Readers, I have had a correspondent characterize my views as realistic cynical. Let me briefly explain them. I believe in universal programs that provide concrete material benefits, especially to the working class. Medicare for All is the prime example, but tuition-free college and a Post Office Bank also fall under this heading. So do a Jobs Guarantee and a Debt Jubilee. Clearly, neither liberal Democrats nor conservative Republicans can deliver on such programs, because the two are different flavors of neoliberalism (“Because markets”). I don’t much care about the “ism” that delivers the benefits, although whichever one does have to put common humanity first, as opposed to markets. Could be a second FDR saving capitalism, democratic socialism leashing and collaring it, or communism razing it. I don’t much care, as long as the benefits are delivered. To me, the key issue — and this is why Medicare for All is always first with me — is the tens of thousands of excess “deaths from despair,” as described by the Case-Deaton study, and other recent studies. That enormous body count makes Medicare for All, at the very least, a moral and strategic imperative. And that level of suffering and organic damage makes the concerns of identity politics — even the worthy fight to help the refugees Bush, Obama, and Clinton’s wars created — bright shiny objects by comparison. Hence my frustration with the news flow — currently in my view the swirling intersection of two, separate Shock Doctrine campaigns, one by the Administration, and the other by out-of-power liberals and their allies in the State and in the press — a news flow that constantly forces me to focus on matters that I regard as of secondary importance to the excess deaths. What kind of political economy is it that halts or even reverses the increases in life expectancy that civilized societies have achieved? I am also very hopeful that the continuing destruction of both party establishments will open the space for voices supporting programs similar to those I have listed; let’s call such voices “the left.” Volatility creates opportunity, especially if the Democrat establishment, which puts markets first and opposes all such programs, isn’t allowed to get back into the saddle. Eyes on the prize! I love the tactical level, and secretly love even the horse race, since I’ve been blogging about it daily for fourteen years, but everything I write has this perspective at the back of it.


  1. Sound of the Suburbs

    The world is full of pent up demand to restore growth.

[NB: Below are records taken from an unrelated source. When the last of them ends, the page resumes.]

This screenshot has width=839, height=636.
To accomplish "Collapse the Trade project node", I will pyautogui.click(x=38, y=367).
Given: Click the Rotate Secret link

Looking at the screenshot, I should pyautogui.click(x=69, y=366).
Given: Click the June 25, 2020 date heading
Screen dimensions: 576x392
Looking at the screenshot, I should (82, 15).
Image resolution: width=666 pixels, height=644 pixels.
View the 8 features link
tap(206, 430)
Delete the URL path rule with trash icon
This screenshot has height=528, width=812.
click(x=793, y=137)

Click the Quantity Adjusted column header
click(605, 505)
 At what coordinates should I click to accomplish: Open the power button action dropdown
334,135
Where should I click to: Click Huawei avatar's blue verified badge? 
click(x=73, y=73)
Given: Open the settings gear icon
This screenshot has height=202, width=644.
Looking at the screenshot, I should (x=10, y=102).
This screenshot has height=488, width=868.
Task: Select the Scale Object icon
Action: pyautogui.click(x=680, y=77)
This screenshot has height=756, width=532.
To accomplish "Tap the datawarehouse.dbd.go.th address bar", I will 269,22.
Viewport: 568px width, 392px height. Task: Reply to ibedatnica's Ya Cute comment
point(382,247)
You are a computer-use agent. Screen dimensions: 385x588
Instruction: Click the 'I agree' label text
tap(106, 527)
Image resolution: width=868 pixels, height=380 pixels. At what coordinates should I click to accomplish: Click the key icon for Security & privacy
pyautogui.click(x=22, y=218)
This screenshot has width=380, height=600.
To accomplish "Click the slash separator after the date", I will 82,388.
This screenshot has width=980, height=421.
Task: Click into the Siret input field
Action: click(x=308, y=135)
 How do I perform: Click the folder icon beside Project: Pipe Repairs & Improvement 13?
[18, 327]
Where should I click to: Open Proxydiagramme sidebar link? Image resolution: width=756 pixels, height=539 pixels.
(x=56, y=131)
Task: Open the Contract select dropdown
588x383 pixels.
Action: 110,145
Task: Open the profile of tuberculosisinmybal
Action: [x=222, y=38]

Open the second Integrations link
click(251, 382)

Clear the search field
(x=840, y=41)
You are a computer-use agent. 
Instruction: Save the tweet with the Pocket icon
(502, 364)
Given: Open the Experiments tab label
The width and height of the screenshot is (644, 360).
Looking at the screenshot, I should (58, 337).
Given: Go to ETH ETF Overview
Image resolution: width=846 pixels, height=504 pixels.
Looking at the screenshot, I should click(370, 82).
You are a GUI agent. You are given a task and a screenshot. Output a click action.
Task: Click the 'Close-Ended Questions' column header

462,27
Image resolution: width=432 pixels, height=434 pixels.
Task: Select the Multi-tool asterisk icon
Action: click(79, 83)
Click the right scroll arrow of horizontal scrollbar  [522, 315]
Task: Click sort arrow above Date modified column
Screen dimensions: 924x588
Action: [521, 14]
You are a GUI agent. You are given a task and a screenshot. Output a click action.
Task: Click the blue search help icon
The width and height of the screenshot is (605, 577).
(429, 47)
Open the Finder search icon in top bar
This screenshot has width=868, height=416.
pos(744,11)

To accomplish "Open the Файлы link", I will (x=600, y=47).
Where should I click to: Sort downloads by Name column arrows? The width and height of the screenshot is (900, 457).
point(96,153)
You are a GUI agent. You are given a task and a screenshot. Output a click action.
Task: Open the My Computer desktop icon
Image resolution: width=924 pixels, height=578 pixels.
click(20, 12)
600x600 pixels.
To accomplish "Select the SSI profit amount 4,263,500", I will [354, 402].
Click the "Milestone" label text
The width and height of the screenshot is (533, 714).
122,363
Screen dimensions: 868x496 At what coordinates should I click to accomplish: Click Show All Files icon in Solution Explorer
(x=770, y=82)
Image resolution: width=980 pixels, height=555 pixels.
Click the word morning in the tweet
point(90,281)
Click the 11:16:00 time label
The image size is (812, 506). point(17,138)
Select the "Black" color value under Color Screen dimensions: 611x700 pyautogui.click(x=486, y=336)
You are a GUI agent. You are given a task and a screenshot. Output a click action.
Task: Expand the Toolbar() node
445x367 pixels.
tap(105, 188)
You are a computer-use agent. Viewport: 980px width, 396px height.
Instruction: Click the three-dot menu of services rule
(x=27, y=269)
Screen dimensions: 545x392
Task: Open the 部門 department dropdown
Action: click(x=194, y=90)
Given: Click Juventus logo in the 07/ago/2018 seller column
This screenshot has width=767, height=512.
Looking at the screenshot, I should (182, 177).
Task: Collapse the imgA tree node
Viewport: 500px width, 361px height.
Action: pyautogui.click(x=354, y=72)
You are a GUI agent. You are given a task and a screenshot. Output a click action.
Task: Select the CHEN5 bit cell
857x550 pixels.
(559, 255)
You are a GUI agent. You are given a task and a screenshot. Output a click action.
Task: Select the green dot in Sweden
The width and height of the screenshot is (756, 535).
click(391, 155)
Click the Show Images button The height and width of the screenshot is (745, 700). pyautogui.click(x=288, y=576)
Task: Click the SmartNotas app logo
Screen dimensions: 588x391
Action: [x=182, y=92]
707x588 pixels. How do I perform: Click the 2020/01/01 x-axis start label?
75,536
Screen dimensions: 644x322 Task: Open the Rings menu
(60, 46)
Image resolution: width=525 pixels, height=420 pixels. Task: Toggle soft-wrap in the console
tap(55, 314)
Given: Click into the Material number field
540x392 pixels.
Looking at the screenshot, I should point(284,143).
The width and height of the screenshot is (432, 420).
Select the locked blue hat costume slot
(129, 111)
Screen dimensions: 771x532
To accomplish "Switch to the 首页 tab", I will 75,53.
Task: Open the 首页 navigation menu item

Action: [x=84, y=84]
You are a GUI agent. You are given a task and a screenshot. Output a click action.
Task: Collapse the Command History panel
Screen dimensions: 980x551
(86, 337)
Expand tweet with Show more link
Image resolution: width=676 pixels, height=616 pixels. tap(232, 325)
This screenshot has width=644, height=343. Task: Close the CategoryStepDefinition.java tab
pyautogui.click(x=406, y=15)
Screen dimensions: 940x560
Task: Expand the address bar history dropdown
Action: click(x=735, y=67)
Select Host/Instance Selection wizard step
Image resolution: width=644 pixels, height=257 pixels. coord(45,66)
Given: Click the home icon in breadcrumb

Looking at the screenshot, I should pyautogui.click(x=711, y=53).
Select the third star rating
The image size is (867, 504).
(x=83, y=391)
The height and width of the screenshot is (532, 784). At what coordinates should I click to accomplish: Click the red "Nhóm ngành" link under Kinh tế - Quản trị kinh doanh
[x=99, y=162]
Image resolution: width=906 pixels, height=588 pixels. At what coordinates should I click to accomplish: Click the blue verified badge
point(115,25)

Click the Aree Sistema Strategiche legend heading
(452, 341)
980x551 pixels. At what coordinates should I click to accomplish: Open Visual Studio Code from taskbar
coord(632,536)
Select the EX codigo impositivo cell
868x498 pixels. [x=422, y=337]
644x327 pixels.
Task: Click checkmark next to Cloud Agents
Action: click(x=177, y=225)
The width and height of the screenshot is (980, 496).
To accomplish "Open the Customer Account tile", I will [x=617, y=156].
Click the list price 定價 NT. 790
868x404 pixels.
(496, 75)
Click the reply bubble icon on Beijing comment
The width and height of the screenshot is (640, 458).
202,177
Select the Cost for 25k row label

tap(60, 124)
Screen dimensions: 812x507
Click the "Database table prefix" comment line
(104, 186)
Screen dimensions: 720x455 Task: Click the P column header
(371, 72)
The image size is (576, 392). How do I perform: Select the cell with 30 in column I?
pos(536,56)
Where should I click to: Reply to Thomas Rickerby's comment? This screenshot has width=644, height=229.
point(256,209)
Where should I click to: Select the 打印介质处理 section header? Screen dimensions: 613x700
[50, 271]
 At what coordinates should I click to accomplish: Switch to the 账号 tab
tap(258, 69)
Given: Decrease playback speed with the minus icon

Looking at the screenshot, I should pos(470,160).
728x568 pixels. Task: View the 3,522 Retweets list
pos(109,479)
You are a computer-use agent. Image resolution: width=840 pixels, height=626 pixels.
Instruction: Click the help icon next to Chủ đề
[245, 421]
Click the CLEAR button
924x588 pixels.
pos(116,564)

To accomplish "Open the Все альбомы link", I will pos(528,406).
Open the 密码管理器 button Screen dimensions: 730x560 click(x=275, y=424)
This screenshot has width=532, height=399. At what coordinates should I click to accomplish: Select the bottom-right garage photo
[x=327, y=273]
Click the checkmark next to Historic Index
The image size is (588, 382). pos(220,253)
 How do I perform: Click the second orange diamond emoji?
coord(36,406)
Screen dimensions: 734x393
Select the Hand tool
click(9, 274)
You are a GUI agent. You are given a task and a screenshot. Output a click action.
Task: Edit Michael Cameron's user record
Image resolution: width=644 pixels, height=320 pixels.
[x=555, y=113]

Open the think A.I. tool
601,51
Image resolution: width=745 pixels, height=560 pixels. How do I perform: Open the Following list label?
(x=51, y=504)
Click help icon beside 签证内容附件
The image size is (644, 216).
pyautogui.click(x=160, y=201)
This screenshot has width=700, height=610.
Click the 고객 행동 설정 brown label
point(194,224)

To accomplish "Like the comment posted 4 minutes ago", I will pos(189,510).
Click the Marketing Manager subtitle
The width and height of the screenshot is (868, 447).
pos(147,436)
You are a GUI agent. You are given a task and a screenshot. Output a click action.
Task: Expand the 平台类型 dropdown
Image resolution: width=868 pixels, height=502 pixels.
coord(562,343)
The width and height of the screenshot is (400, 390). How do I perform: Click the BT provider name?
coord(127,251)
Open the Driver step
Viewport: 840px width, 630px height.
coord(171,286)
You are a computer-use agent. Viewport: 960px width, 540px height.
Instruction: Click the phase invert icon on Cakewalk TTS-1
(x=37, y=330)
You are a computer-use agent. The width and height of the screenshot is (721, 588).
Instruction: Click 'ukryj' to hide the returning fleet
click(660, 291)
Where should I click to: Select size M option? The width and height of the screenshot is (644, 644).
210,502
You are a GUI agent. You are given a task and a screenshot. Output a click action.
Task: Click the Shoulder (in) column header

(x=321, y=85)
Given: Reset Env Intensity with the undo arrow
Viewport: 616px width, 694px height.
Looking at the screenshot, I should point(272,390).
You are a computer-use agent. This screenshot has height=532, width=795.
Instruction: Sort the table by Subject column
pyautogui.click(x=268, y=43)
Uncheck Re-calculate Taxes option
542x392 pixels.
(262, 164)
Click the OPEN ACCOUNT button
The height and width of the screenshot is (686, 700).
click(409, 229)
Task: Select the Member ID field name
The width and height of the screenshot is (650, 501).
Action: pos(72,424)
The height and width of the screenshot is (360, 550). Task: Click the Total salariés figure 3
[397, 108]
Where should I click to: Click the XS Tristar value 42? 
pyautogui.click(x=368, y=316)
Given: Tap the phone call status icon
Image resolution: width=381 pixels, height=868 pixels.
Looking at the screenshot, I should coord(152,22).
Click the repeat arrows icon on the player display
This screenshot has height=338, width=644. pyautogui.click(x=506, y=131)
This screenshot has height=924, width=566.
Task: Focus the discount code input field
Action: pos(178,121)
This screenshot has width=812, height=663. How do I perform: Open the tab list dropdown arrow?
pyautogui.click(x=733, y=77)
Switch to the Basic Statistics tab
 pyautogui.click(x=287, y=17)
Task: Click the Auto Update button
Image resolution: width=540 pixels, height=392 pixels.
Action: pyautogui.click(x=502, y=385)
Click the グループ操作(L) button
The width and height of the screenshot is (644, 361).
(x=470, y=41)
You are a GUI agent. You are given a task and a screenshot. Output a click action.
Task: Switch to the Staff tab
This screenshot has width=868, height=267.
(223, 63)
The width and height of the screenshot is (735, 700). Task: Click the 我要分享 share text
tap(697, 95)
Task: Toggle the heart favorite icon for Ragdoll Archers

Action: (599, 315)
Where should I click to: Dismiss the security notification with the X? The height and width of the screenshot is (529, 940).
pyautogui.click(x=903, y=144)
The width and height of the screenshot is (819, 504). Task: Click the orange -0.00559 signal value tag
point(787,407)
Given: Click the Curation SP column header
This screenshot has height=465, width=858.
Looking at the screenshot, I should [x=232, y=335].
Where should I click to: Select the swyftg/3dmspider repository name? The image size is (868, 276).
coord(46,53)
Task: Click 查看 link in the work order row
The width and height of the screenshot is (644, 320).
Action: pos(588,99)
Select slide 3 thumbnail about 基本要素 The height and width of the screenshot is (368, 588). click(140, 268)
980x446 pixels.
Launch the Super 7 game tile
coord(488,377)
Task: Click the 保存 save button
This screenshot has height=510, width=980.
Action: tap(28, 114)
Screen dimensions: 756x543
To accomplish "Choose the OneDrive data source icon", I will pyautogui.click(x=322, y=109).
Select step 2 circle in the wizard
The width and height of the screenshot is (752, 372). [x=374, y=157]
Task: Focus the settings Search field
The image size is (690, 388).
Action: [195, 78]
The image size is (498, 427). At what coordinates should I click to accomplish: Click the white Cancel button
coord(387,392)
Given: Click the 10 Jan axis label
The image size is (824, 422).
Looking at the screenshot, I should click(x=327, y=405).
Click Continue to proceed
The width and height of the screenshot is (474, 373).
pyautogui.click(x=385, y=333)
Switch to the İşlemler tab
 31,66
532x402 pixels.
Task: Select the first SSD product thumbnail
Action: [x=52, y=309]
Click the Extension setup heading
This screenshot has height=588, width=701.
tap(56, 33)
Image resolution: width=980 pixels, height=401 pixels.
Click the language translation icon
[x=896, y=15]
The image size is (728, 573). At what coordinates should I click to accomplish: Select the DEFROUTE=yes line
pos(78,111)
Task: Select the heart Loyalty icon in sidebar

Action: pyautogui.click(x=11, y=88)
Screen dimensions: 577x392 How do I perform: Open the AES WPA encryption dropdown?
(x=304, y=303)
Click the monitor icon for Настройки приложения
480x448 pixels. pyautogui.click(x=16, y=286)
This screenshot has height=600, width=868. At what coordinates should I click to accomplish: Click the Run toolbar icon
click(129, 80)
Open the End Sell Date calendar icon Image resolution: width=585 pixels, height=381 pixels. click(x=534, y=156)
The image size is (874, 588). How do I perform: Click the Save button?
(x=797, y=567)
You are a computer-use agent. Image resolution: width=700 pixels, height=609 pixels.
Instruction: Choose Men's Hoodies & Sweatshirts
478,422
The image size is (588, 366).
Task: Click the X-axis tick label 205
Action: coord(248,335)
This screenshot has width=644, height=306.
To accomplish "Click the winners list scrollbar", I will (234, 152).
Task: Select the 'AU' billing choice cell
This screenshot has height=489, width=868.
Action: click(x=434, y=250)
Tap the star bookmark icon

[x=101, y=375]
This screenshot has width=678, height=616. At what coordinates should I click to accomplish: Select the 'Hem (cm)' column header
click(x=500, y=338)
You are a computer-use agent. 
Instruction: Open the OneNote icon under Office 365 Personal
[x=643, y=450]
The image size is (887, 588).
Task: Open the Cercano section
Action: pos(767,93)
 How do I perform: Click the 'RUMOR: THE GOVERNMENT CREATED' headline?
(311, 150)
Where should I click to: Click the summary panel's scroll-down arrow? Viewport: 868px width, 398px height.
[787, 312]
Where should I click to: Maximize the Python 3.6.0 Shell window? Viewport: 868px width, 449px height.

    In Greece the poor can no longer even afford bread.

    2016– “Richest 62 people as wealthy as half of world’s population”

    Inequality is the problem.

    Just imagine the new demand if some of that wealth was re-distributed.

    The new demand would spur new investment opportunities, there is no where to invest now due to the lack of demand and many investments have negative yields as the world is deluged with investment capital.

    Time for a New Deal.

  2. Sound of the Suburbs

    After 2008.

    The West went for monetary policy, China went for fiscal policy.

    The West kept asset prices up but little trickled down to the real economy and it stagnated.

    China became the new engine of global growth and its insatiable demand for raw materials led to booms in most of the emerging market economies.

    Unfortunately, China had taken on its own version of neo-liberalism causing massive inequality.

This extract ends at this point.